It’s simple: break the law, pay the price
Obviously, we have to keep in mind that Haug is considered innocent until proven guilty in the court of law. However, I question if every person who gets into an accident while their motor skills are impaired by alcohol or another form of illegal substance, is also considered innocent until proven guilty?
Clearly, any form of government or law enforcement agency will confirm to the public that everyone receives fair and equal treatment, but we (the public) are not that naive.
It was recently stated in a neighboring publication that upon Haug’s lawyer’s request, his case was adjourned and will resume at 1:30 p.m. Sept. 13 in an Amherst courtroom.
How often does this happen?
In addition, it was stated that Haug was chatting with other officers in the Amherst courtroom and appeared to have cleaned up quite nicely.
I wonder is Colosimo is able to clean himself up yet? Or, if he is still laying in a hospital bed as a result of Haug’s choices that night?
Even if the incident was an accident, Haug is a representative of the Erie County Sheriff’s Department - he should be held to higher standards than the average citizen. The main purpose of his job is to patrol Erie County and aid in keeping it safe for citizens to live their lives. Rather than doing that, he chose to break the law and ruin another’s life.
And his lawyer gets to postpone his case?

━━━━━━━━━━

Can you copy, word for word, the part of the opinion piece on Haug's case above that opens with the words containing "It was recently" and closes with "up quite nicely."?

━━━━━━━━━━

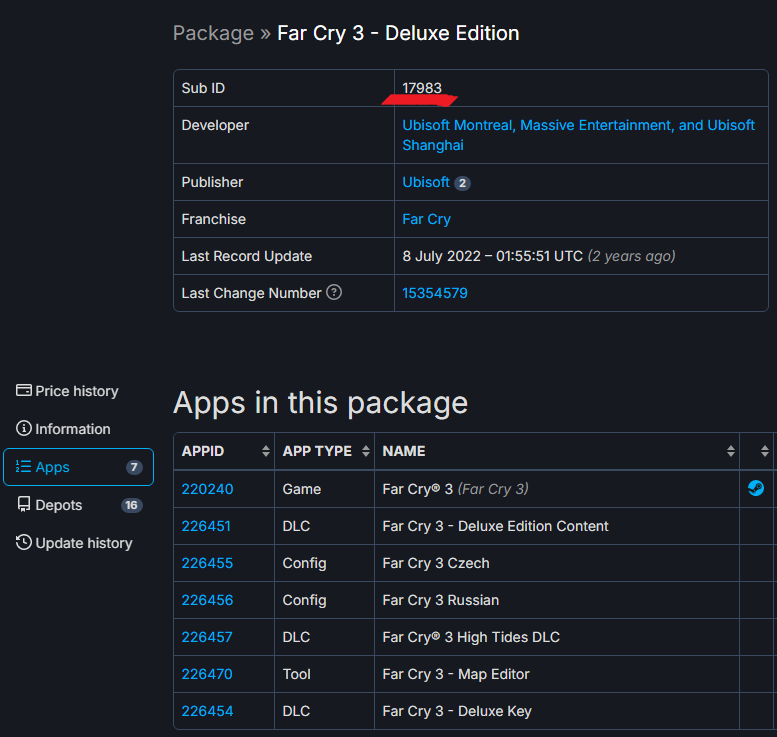This screenshot has height=737, width=777.
Task: Sort the table by NAME column arrows
Action: 730,451
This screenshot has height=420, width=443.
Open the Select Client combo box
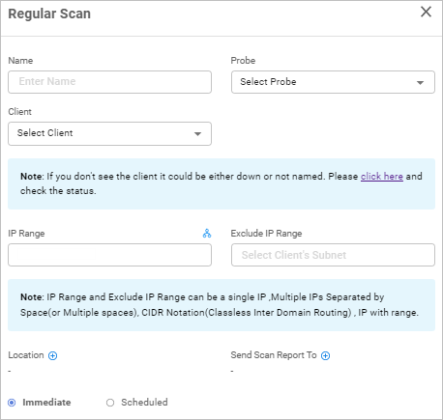110,134
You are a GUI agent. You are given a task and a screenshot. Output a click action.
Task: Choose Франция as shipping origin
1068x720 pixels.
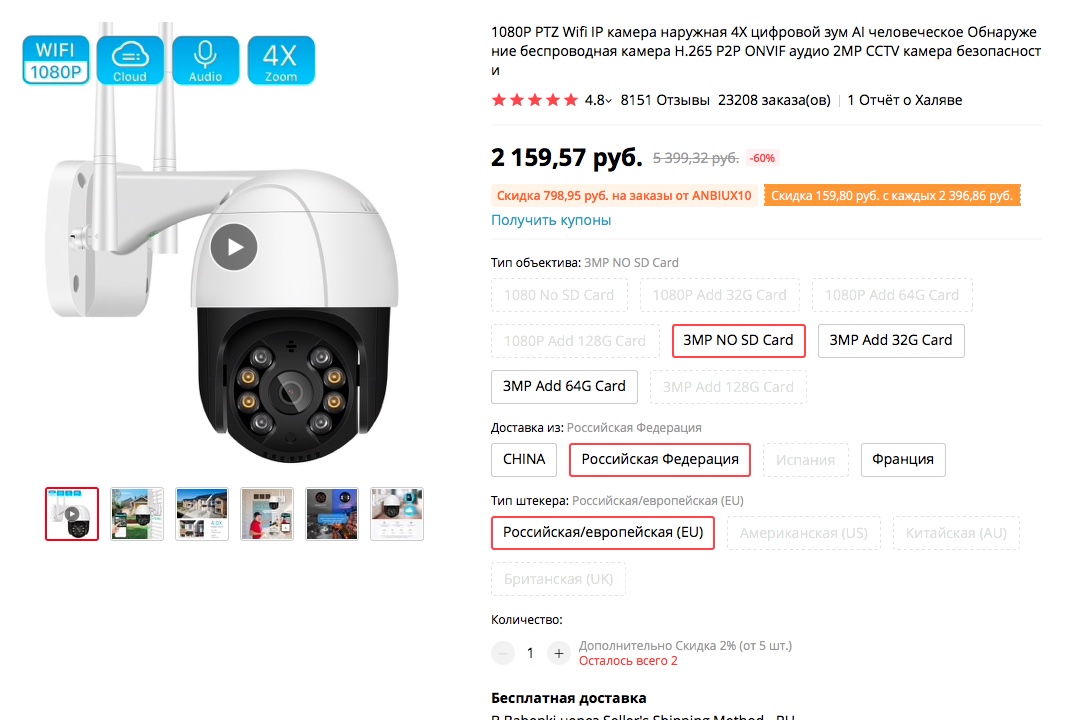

━━━━━━━━━━

→ **PROBLEM SOLUTION**:
It was recently stated in a neighboring publication that upon Haug’s lawyer’s request, his case was adjourned and will resume at 1:30 p.m. Sept. 13 in an Amherst courtroom.
How often does this happen?
In addition, it was stated that Haug was chatting with other officers in the Amherst courtroom and appeared to have cleaned up quite nicely.